### Fragmento del documento
━━━━━━━━━━━━━━━━━━━━

Más allá de ciertas técnicas o rudimentos, realmente no puedes enseñar a nadie a componer. Lo que sí puedes hacer es ayudarles a convertirse en la mejor versión de ellos mismos, a encontrar su propia voz, a escuchar mejor y a trabajar de manera más eficiente. Hay cuestiones más pedestres que tienen que ver con el funcionamiento de una orquesta o ciertos métodos compositivos, pero el gran desafío no está fuera sino dentro de ellos mismos. Deben averiguar quiénes son y actuar en consecuencia. Me encuentro con muchos músicos jóvenes que no saben qué hacer. El problema es que cuentan con un abanico amplísimo de posibilidades. Cuando tienes demasiada libertad es difícil tomar decisiones. Por eso les animo a crear sus propias reglas de juego y a respetarlas.

“Me siento muy unido a España. Uno de mis antepasados fue un judío converso que en el siglo XVII huyó de la Inquisición y acabó estudiando en Oxford”

En cierta ocasión reconoció que, después de descubrir a Beethoven, tiró los discos pop de su juventud, incluidos los Beatles, a la basura. ¿No hay nada de la música comercial que le interese?
Mi mundo es otro, lo que no quiere decir que no reconozca el talento a mi alrededor, como el de las voces de Amy Winehouse, en su día, o Rina Sawayama, más recientemente. Pero, para serle completamente sincero, no me encontrará jamás en un concierto de punk [risas].
Después de estudiar con Messiaen, empezó a trabajar en un pianobar de Londres. ¿Qué se le había perdido allí?

━━━━━━━━━━━━━━━━━━━━

Entradas de datos recopiladas:
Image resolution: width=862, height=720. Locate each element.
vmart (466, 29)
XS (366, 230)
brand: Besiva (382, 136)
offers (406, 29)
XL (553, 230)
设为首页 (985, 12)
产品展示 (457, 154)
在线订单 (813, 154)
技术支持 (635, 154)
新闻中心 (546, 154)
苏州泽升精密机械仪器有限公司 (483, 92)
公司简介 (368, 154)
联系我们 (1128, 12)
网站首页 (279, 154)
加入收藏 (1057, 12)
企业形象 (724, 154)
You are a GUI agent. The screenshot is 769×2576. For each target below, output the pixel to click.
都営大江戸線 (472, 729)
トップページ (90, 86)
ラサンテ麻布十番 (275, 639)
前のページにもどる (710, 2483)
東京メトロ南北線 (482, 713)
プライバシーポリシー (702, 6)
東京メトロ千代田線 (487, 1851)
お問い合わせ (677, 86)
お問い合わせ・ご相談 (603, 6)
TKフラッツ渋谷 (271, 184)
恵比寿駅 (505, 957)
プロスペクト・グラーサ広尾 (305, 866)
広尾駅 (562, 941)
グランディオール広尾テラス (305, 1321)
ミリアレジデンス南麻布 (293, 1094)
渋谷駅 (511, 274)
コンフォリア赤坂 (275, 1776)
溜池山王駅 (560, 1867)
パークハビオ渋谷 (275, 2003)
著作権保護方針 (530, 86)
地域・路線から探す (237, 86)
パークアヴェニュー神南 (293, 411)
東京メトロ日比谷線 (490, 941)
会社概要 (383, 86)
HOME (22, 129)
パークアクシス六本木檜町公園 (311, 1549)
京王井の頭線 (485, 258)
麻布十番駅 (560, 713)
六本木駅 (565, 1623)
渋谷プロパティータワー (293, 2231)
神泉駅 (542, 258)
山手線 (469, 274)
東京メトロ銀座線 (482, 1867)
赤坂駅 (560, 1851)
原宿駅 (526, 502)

━━━━━━━━━━━━━━━━━━━━

### Tarea
Prosigue la entrevista al compositor a partir del final del fragmento. No es necesario consultar los ítems.

### Resultado
Tenía que ganarme la vida de algún modo, pero sólo duré unos meses. Me frustraba que la gente no me prestara la más mínima atención. Salvo una señora, muy agradable, que me pidió que tocara el Concierto para piano nº 21 de Bach. A partir de ahí me prohibieron que volviera a tocar una pieza clásica. Así que lo dejé.
La música de Ringed by the Flat Horizon, su carta de presentación, surgió de la fotografía de una tormenta tomada en un desierto en Nuevo México. ¿Recuerda la última vez que recibió una gran descarga de inspiración de esa magnitud?
España, sin ir más lejos, ha ejercido una gran influencia en mí. La música de Falla, las pinturas de Goya, la arquitectura de Gaudí. Mientras componía mi segunda ópera, Written on Skin, adquirí un facsímil del Beato de Liébana, un manuscrito medieval con ilustraciones del Apocalipsis de San Juan cuyo original espero contemplar algún día en la Biblioteca Nacional de Madrid. Guardo también un recuerdo maravilloso de mi primera visita a Málaga en la primavera de 1971. Allí me enteré por la prensa de la muerte de Stravinski, y a mis 11 años lloré desconsoladamente en el transcurso de una tarde inusualmente lluviosa. Más tarde averigüé que a principios del siglo XVII uno de mis antepasados, un judío converso, huyó de la Inquisición en Cantabria y se instaló en Inglaterra. Se llamaba Isaac Abendana y llegó a estudiar en Cambridge y luego en Oxford. Todas son imágenes poderosas que han marcado mi forma de componer.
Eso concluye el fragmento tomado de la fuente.